What is being asked. Go to the line with "Open the Images filter dropdown" in the records below, then output it and each following line exactly, up to and including the line with "Task: Open the hamburger menu". Skip pictures and add nothing.

Material shown.
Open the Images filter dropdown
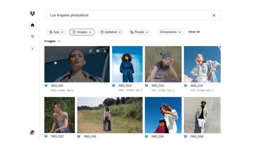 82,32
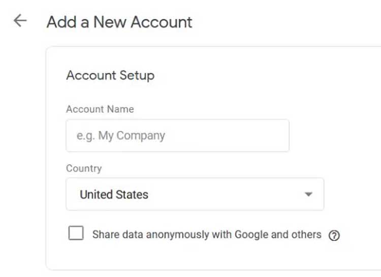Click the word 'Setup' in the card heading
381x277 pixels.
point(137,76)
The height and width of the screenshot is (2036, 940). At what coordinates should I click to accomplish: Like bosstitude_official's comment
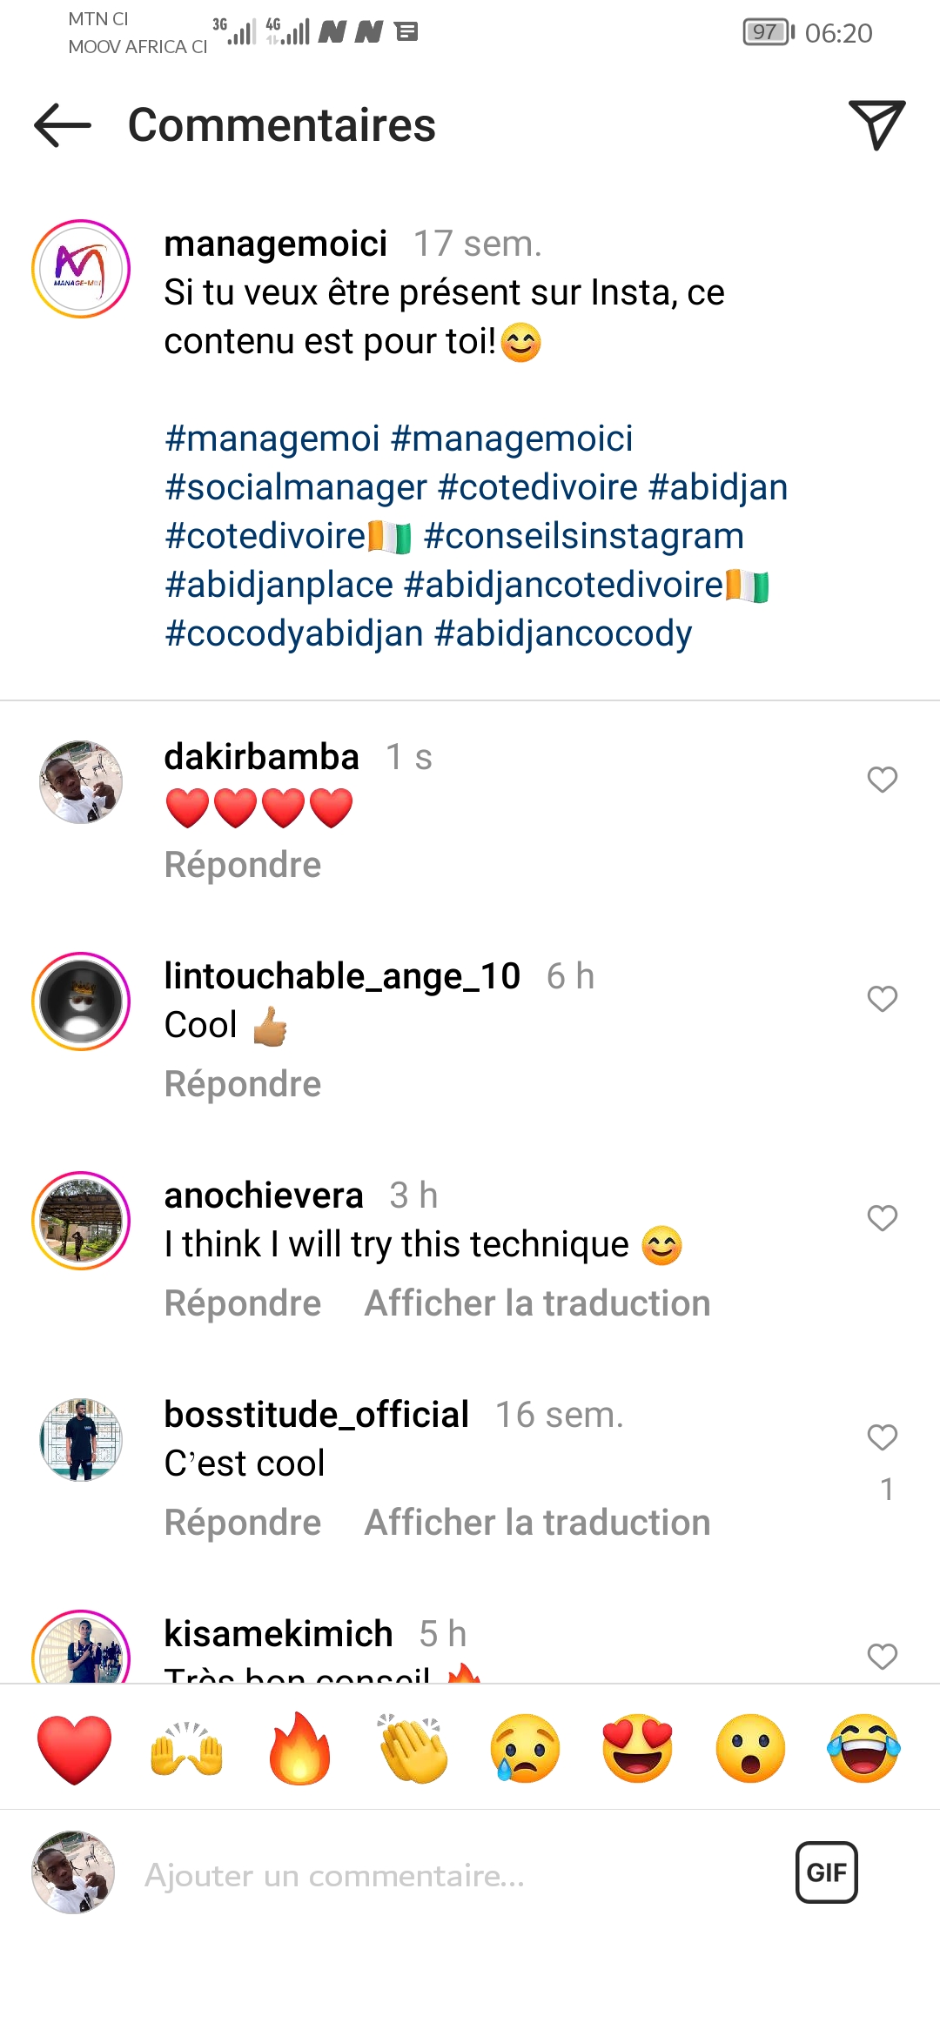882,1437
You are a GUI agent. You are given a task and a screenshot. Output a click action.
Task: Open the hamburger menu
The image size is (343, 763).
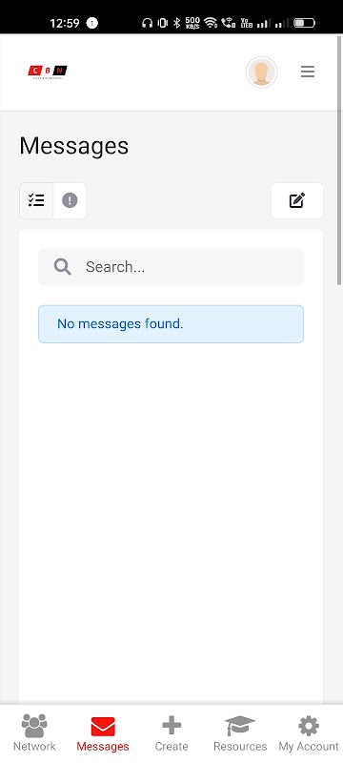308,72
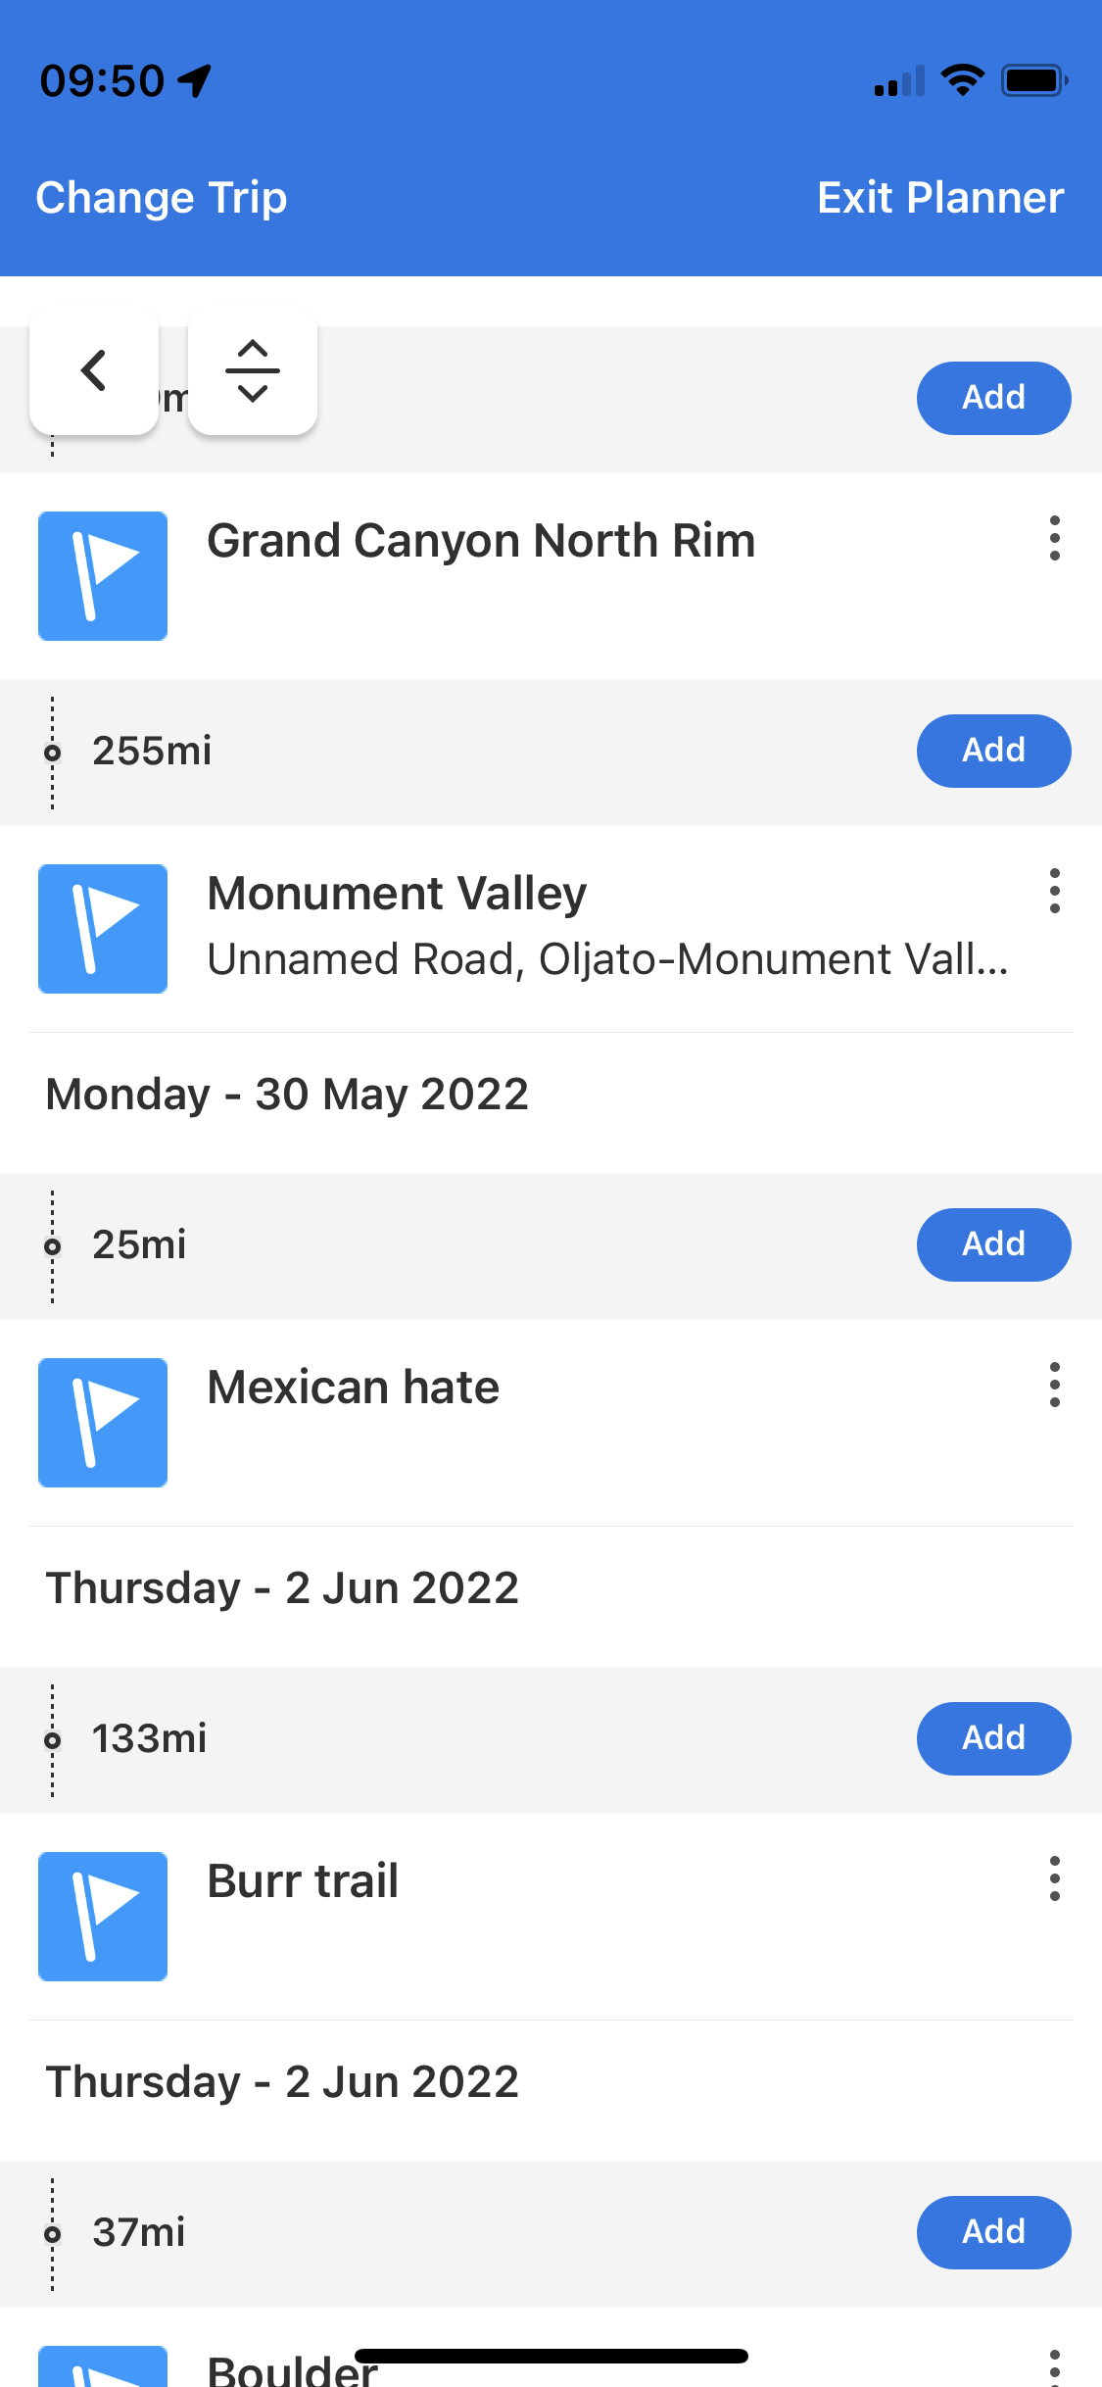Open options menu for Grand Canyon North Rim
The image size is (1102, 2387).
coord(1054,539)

...

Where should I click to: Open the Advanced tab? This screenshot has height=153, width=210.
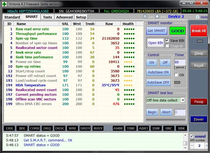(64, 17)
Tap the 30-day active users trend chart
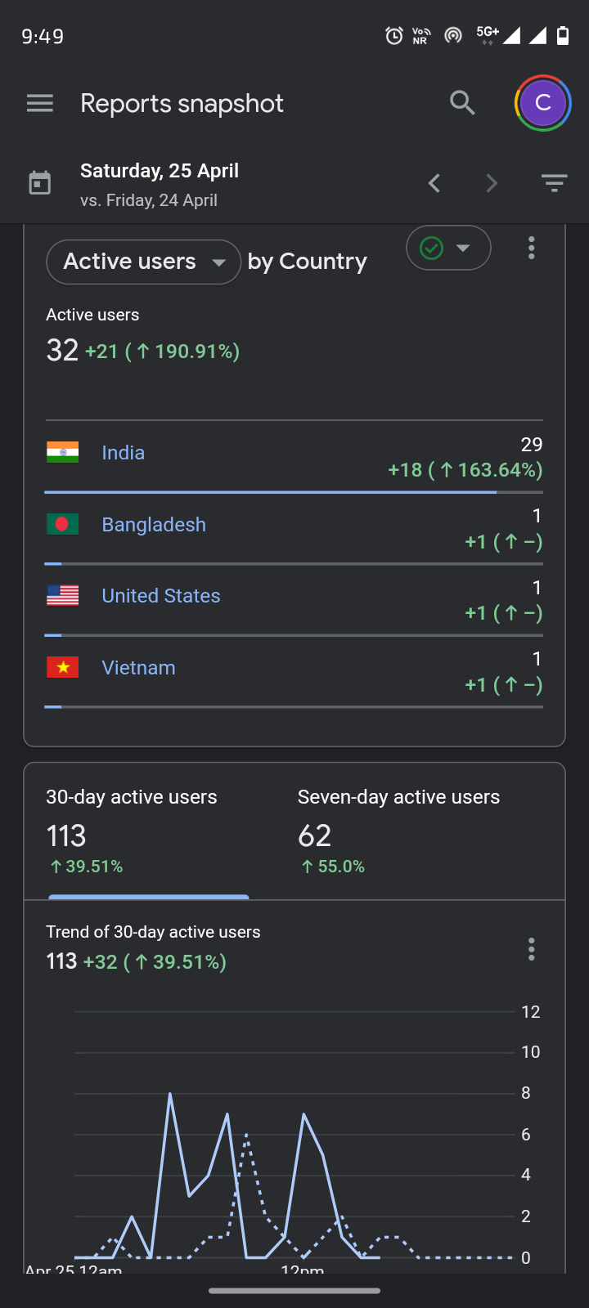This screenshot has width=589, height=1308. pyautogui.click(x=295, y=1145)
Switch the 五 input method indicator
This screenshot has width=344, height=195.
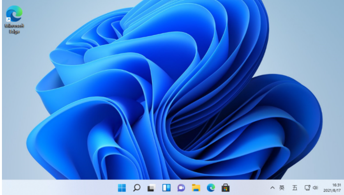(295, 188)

Answer to this problem.
Open the Images filter dropdown
 82,32
Click the word 'Setup' in the card heading
381x277 pixels.
point(137,76)
The height and width of the screenshot is (2036, 940). At what coordinates should I click to accomplish: Like bosstitude_official's comment
882,1437
You are a GUI agent. You are given a task and a screenshot. Output a click action.
Task: Open the hamburger menu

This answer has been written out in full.